Suicide is one of the many, many indications of the state of emergency facing our communities – but we fixate on it because it’s visible, because it affects others besides the individual, because its ripple effects shake our faith in ourselves and the institutions we believe in. We are less concerned, publicly, with mental health issues, with minority stress and depression, anxiety and trauma – even though the same factors that lead to suicide attempts also affect mental health. Thus, it’s not enough for suicide awareness to just be about the isolated issue of suicide. Raising awareness means diagnosing our society’s broken and failing support systems, under-resourced communities and malicious and predatory structures that combine to create and maintain health disparities for marginalized people over their entire lives.
But there was none of that at the Out of the Darkness event. Instead, I was told, as a survivor, to prioritize “self-care” and make sure to “reach out when I need it and accept help when offered.” (Unless, of course, that suggestion was intended for allies and survivors of suicide loss and not me.) I got the sense that suicide was a terrible issue that came down hardest on friends and family; I got the sense that, for those struggling from or survivors of suicide attempts themselves, their issues were relatively homogenous.

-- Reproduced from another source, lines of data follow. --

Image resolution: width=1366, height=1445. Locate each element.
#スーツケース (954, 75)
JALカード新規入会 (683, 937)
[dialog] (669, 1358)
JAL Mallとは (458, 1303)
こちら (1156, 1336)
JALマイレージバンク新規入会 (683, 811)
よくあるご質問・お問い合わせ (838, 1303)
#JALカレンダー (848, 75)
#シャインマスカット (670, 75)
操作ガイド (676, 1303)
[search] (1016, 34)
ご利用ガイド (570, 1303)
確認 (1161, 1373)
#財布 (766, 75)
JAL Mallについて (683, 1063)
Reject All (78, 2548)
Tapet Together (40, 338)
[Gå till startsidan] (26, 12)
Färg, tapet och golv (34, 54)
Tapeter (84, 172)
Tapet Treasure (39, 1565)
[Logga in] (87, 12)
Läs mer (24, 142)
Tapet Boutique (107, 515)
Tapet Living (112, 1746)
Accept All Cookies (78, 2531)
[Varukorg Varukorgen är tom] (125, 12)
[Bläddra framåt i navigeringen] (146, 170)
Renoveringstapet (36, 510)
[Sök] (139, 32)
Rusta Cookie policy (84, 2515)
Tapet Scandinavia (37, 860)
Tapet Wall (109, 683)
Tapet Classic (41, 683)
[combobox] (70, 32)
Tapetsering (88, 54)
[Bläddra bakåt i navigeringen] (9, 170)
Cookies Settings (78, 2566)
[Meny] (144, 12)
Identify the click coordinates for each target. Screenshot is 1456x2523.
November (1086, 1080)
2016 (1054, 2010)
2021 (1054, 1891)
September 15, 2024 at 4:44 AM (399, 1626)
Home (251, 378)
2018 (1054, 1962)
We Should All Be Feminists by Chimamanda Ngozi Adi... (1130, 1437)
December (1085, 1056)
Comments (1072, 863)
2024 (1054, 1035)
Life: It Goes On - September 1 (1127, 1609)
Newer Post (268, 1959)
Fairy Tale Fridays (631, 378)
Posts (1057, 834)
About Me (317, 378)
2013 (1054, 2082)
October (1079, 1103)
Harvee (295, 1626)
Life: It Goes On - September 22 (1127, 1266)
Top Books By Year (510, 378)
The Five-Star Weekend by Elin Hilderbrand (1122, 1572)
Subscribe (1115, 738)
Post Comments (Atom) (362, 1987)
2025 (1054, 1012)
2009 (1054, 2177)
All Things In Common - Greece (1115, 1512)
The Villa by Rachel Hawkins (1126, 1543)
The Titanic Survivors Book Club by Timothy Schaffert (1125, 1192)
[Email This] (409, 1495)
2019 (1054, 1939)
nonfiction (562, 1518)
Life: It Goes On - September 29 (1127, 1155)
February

I left the event before the march took place.
I’m still frustrated with how strongly I reacted. I know how passionately many of the organizers and volunteers feel about destigmatizing mental illness and conversations about mental health, and raising awareness about suicide. I recognize that the American Foundation for Suicide Prevention (AFSP), the nonprofit that helped put on the event, sincerely cares about these issues and does what it can to aid in prevention, interventions, education and advocacy. But single-issue politics of this sort, that don’t acknowledge the complex ways in which society’s shortcomings all intersect, don’t work. There is nothing that exists on its own in this society, and suicide is no exception. We cannot raise awareness about mental health or suicide without being explicit and intentional about who we want to help, and why they are hurting. If there’s anything we need to bring Out of the Darkness, it’s that idea.